- _Given text_
╔══

Reputation: 129
I want to get the content of a div with a class of "gt-read" and within the div have another div that has a different class. Below is the script code snippet:
Scripts :
data = """
<div class='gt-read'>
<!-- no need -->
<!-- some no need -->
<b>Bold text</b> - some text here <br/>
lorem ipsum here <br/>
<strong> Author Name</strong>
<div class='some-class'>
<script>
#...
Js script here
#...
</script>
</div>
</div>
"""
soup = BeautifulSoup(data, 'lxml')
get_class = soup.find("div", {"class" : "detail_text"})
print 'notices', notices.get_text()
print 'notices', notices
and I want results like this:
<b>Bold text</b> - some text here <br/>
lorem ipsum here <br/>
<strong> Author Name</strong>
Kindly help.
Upvotes: 0
Views: 1377
Reputation: 46779
The following should display what you need:
from bs4 import BeautifulSoup, Comment
data = """
<div class='gt-read'>
<!-- no need -->
<!-- some no need -->
<b>Bold text</b> - some text here <br/>
lorem ipsum here <br/>
<strong> Author Name</strong>
<div class='some-class'>
<script>
#...

╚══

- _Data provided_
╔══

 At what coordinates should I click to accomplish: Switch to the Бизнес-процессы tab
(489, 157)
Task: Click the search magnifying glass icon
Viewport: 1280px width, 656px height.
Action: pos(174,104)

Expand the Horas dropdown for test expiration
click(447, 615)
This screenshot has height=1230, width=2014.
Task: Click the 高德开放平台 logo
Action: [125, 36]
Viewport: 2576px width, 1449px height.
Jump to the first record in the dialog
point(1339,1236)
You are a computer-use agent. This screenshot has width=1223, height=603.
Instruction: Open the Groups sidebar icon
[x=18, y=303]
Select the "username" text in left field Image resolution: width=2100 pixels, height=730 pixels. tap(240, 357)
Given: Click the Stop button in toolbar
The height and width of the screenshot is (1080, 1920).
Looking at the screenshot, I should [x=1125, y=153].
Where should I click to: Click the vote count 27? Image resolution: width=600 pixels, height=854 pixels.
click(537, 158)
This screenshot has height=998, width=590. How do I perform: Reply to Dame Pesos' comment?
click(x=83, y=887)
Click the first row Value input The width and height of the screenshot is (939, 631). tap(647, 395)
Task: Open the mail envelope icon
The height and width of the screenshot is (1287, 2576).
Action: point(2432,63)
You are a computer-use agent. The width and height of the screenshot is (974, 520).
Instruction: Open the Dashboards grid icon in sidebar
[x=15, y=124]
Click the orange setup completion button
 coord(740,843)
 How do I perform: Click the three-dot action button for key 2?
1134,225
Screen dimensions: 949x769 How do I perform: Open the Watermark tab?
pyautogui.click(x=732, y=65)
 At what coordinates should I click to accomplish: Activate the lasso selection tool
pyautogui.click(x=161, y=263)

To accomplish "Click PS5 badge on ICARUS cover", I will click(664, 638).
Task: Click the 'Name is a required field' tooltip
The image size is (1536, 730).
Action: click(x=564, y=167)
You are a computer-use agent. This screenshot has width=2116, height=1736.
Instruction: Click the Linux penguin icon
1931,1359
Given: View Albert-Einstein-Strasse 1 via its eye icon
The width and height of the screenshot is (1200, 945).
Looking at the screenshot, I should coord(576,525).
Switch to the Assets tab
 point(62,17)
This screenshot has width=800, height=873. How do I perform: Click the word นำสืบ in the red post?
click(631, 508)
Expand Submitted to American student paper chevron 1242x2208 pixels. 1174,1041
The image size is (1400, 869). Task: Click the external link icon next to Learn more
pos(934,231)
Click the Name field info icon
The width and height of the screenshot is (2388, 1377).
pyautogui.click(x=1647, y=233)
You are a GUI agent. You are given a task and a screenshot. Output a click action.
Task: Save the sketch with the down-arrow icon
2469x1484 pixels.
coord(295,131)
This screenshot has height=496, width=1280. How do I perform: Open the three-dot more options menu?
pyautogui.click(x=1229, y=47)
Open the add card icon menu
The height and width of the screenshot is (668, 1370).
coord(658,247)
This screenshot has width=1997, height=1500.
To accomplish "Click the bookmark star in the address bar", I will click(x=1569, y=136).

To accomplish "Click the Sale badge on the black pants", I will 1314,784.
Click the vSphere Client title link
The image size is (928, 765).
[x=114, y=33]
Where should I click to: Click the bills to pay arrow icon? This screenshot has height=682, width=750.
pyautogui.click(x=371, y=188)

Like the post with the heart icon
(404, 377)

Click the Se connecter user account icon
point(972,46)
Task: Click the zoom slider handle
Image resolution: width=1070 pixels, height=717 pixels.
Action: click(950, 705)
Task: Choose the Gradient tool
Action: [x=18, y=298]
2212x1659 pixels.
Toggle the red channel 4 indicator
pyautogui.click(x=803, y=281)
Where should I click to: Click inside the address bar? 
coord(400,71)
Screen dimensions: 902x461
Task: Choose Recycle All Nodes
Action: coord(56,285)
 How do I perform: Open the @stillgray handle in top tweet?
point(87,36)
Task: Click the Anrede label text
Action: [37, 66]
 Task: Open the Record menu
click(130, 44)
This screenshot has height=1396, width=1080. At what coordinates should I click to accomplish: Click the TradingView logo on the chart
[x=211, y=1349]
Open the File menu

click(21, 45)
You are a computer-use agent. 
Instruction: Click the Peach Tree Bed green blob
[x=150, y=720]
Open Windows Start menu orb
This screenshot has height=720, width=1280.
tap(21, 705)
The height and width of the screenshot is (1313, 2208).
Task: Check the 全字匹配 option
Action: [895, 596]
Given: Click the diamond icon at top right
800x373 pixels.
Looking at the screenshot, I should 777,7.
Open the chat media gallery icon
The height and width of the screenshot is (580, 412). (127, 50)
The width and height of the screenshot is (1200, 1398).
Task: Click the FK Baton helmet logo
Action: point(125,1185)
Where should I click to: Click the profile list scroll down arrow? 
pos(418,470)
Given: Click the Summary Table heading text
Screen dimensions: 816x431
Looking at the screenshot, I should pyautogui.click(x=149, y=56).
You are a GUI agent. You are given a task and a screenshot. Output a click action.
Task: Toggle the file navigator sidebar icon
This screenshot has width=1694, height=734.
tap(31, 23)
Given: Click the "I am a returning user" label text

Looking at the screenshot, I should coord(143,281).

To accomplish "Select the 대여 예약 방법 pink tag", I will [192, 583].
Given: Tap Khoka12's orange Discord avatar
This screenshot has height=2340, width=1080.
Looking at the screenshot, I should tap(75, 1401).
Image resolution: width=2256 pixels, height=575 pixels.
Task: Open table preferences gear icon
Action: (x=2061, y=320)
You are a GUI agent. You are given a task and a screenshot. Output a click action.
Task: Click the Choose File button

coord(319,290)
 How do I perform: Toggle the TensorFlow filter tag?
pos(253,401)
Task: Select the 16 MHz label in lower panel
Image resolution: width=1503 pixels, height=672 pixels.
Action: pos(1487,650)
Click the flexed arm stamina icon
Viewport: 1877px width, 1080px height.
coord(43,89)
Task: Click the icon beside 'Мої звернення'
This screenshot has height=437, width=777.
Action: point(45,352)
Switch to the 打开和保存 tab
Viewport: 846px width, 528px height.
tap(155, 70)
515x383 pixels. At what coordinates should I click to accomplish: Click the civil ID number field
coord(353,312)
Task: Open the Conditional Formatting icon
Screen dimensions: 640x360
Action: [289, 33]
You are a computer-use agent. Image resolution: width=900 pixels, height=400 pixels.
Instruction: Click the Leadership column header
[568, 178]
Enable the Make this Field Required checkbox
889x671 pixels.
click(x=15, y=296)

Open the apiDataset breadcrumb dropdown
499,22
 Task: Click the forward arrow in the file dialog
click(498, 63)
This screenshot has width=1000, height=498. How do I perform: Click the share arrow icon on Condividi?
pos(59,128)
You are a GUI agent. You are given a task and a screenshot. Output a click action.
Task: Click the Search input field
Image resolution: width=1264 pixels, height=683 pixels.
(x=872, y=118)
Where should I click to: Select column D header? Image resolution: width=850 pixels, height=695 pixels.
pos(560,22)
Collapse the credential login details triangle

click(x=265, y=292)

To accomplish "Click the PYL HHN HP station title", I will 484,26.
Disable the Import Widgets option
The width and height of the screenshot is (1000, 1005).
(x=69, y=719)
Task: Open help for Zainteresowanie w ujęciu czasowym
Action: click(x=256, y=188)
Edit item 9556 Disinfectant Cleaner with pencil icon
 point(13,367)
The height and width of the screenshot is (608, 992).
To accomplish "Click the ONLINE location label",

╚══

- _Tasks_
A - Switch "dropdown" to "menu" in the listing, in the lines from its start up to and including the line with "pixels. tap(240, 357)". Give back only those lines, with everything else unchanged.
B - Proceed with the thread about getting a div's content with BeautifulSoup from the point where it stops.

- _Responses in order_
A -
 At what coordinates should I click to accomplish: Switch to the Бизнес-процессы tab
(489, 157)
Task: Click the search magnifying glass icon
Viewport: 1280px width, 656px height.
Action: pos(174,104)

Expand the Horas menu for test expiration
click(447, 615)
This screenshot has height=1230, width=2014.
Task: Click the 高德开放平台 logo
Action: [125, 36]
Viewport: 2576px width, 1449px height.
Jump to the first record in the dialog
point(1339,1236)
You are a computer-use agent. This screenshot has width=1223, height=603.
Instruction: Open the Groups sidebar icon
[x=18, y=303]
Select the "username" text in left field Image resolution: width=2100 pixels, height=730 pixels. tap(240, 357)

B -
Js script here
#...
</script>
</div>
</div>
"""
soup = BeautifulSoup(data, 'lxml')
get_class = soup.find("div", {"class" : "gt-read"})
comments = get_class.find_all(text=lambda text:isinstance(text, Comment))
[comment.extract() for comment in comments]
get_class.find("div").extract()
text = get_class.encode_contents().strip()
print text
Giving you the following output:
<b>Bold text</b> - some text here <br/>
lorem ipsum here <br/>
<strong> Author Name</strong>
This gets the gt-read
class, extracts all comments and the div tag, and returns the remaining markup.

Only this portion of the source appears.